The role of the CIO fundamentally changes from building the data centers and owning the servers to working with customers to choose best of breed applications, some on the CIO’s own servers, some as a service, some on a third-party platform. That approach yields the best of breed. It also fundamentally changes the role of the CIO to a broker and integrator of cloud-based applications.

This hybrid service delivery and multi-cloud model are becoming mainstream, with

  • The use of multiple cloud services increasing
  • Core applications increasingly being insourced
  • Greater growth in the use of third party data centers
  • The role of IT evolving to a service bureau function, delivering applications as a service bureau (aaSB)

The Network: The critical link in optimizing cloud service delivery

The hybrid or multi-cloud scenario depends on robust network connectivity to deliver the performance users expect and require. In fact, the role of the network becomes increasingly important with the move to multi-cloud or hybrid cloud environments. It changes from connecting users to data center based applications, to connecting users within the enterprise to any location, including customer and third party data centers, leading cloud providers, and software-as-a-service providers for non-core applications.

A networking or connectivity strategy for multi-cloud that delivers secure high-performance is essential. It must provide seamless access to multiple clouds, security and consistent application performance. For many CIOs today, the core of their connectivity strategy relies on the public Internet for the switch to access, and integration of all of their cloud applications, wherever they reside.

Unfortunately, there are inherent imperfections in that model: unpredictable throughput and latency; inadequate security; and less-than-optimal data control. For non-core or less sensitive applications, the Internet is completely acceptable. For carrying highly sensitive data such as customer information, billing and intellectual property, the public Internet probably is not the safest or most reliable option.

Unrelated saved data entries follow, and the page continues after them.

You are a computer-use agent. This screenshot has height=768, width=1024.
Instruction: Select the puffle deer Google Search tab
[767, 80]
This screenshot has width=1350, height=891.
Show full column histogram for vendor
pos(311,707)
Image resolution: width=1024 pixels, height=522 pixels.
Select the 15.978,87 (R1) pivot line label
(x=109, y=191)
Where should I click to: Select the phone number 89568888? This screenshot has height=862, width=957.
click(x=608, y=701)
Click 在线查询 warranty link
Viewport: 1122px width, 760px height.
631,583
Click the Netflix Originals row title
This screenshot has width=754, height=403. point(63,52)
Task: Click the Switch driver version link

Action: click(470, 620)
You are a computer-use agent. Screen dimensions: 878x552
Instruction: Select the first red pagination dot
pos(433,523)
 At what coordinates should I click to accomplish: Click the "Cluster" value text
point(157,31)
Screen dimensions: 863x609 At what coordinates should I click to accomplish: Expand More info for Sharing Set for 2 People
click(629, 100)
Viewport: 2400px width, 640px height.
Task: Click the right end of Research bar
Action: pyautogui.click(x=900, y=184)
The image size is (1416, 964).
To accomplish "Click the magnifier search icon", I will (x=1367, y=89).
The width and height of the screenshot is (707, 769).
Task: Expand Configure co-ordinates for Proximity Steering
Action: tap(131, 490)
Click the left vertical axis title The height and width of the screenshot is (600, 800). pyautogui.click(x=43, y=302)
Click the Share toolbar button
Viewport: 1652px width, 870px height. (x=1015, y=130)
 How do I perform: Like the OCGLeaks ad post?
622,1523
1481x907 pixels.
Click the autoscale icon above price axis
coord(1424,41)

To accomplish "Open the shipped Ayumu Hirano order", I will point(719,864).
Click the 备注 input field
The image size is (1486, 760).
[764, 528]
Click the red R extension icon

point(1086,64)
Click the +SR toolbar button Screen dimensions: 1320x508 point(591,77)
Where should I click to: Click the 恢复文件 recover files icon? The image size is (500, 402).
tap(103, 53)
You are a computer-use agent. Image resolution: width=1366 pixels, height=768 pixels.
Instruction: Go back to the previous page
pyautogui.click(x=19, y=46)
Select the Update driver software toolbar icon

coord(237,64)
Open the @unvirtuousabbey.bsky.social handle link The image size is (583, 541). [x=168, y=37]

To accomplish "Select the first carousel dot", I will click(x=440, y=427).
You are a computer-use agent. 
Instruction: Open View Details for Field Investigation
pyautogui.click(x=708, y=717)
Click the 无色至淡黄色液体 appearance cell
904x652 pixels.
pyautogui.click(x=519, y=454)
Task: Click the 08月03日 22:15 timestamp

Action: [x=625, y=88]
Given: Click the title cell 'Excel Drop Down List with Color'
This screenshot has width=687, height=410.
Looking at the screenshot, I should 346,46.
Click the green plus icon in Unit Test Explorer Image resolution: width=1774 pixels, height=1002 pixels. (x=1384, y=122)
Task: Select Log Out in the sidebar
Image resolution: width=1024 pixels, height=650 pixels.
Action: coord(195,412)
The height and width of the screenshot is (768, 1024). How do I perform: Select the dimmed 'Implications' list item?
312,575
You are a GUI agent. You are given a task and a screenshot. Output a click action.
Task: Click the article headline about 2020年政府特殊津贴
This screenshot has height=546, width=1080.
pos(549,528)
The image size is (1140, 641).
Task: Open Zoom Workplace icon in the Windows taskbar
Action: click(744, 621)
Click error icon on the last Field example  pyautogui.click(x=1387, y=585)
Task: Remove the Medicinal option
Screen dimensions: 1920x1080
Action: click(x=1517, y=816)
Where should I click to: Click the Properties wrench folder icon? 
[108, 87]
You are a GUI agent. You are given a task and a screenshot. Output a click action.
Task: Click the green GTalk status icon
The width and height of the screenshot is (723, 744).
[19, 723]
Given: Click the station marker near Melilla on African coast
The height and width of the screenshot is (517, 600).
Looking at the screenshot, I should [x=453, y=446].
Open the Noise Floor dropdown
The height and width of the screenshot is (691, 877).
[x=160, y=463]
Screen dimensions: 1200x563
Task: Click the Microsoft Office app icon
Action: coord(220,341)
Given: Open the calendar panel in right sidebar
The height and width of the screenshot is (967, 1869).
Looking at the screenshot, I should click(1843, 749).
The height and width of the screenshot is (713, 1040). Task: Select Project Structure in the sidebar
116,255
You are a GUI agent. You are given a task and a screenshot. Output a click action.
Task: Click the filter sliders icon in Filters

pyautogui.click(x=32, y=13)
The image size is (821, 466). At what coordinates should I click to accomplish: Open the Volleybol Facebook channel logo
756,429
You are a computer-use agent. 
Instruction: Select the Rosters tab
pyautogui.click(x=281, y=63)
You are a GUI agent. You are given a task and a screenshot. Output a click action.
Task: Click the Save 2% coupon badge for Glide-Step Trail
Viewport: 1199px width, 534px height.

The Private, Secure, High-Performance Alternative

The market has a better way to connect the enterprise and all of its users to their cloud-based applications, with a private, secure, high performance network that circumvents the potential vulnerabilities of the public Internet. Ethernet, traditionally associated primarily with inside-the-enterprise networks, today is connecting multi-cloud applications together, and connecting them to the enterprise and ultimately, the end users. More and more, mid-sized and larger enterprise IT organizations are relying on Ethernet to connect them to leading cloud and platform providers.

Ethernet networks are elastic and direct, and they deliver better security, performance and reliability than the public Internet. Plus, they are available with the backing of service level agreements, providing a valuable additional layer of confidence and security.

The Need for Standards

The absence of clear industry standards has restrained the ability to connect networks to cloud providers in a repeatable, scalable method, a hindrance that the organization OpenCloud Connect is now addressing. This industry organization of market-leading cloud service providers, network service providers, equipment manufacturers, system integrators and software developers is focused on facilitating the $200 billion cloud services market through open standards development. OpenCloud Connect aims to accelerate the use of standardized, open interfaces to make cloud services easier, faster, more secure and affordable to deploy and manage.

Today’s CIO is increasingly positioned as a strategic partner to the business, on an equal footing to other C-level positions within the organization, and they are also expected to move fast—at the speed of business.